ECLI:NL:HR:2005:AS4102
Hoge Raad
- Cassatie
- A.G. Pos
- L. Monné
- A.R. Leemreis
- C.J.J. van Maanen
- C.A. Streefkerk
- Rechtspraak.nl
Naheffingsaanslag loonbelasting en diensttijdgratificatie bij seizoenswerkloosheid
In deze zaak gaat het om een naheffingsaanslag in de loonbelasting/premie volksverzekeringen die aan X B.V. is opgelegd over het tijdvak van 1 januari 1998 tot en met 31 december 1999. De naheffingsaanslag, ter hoogte van ƒ 13.022, werd na bezwaar door de Inspecteur gehandhaafd. X B.V. ging in beroep bij het Gerechtshof te Arnhem, dat het beroep ongegrond verklaarde. Hierop heeft X B.V. cassatie ingesteld bij de Hoge Raad.
De Hoge Raad oordeelt dat de uitspraak van het Hof niet in stand kan blijven. De zaak betreft de vraag of de perioden waarin werknemers van C B.V. geen arbeid verrichtten, maar wel een uitkering op grond van de Werkloosheidswet ontvingen, meetellen voor de bepaling van hun diensttijd. Het Hof had geoordeeld dat deze perioden niet als diensttijd konden worden beschouwd, omdat er geen sprake was van een dienstbetrekking. De Hoge Raad komt tot de conclusie dat de werknemers, die gedurende ten minste 25 jaar voor C B.V. hebben gewerkt, recht hebben op de diensttijdgratificatie, ook al waren er tijdelijke onderbrekingen in de wintermaanden.

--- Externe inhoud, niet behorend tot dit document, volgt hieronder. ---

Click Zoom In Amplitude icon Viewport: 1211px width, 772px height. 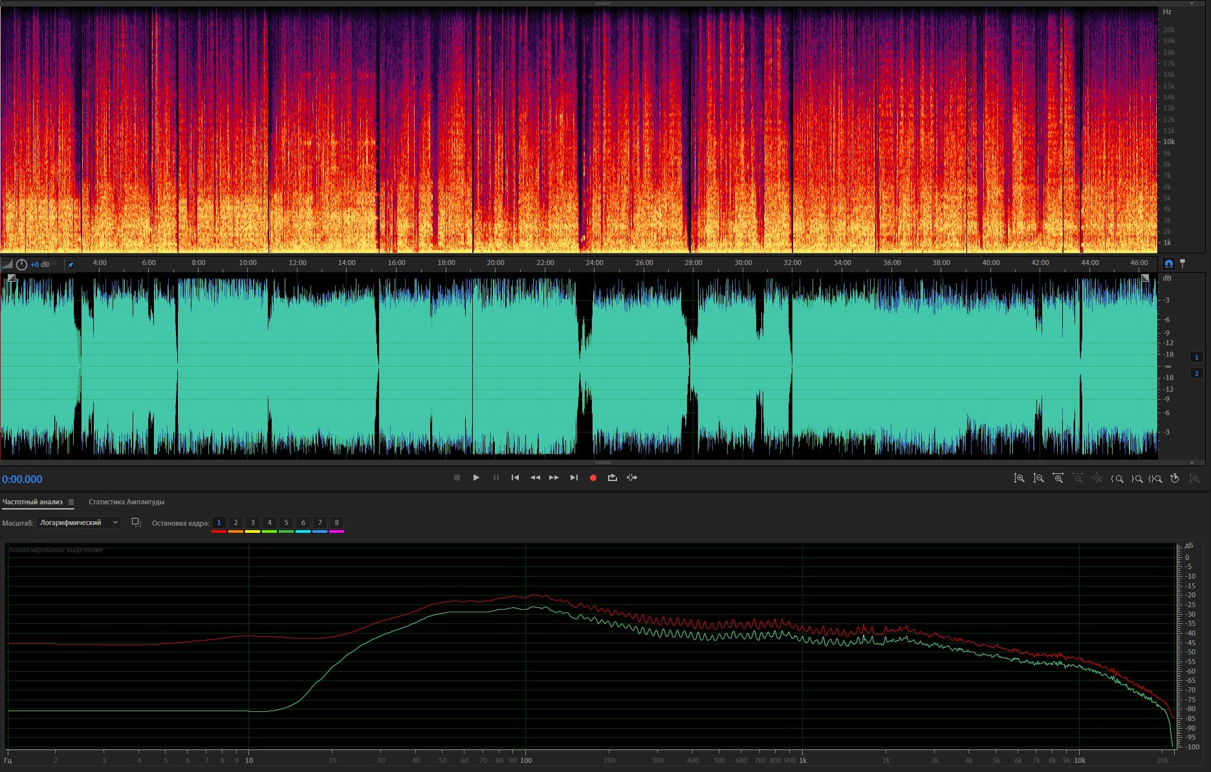[1019, 478]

De Hoge Raad verklaart het beroep gegrond, vernietigt de uitspraak van het Hof en de uitspraak van de Inspecteur, en vermindert de aanslag tot ƒ 3.520. Tevens wordt de Staat veroordeeld tot vergoeding van griffierechten en proceskosten aan de zijde van belanghebbende. De overige middelen behoeven geen behandeling, aangezien de Hoge Raad de zaak zelf kan afdoen.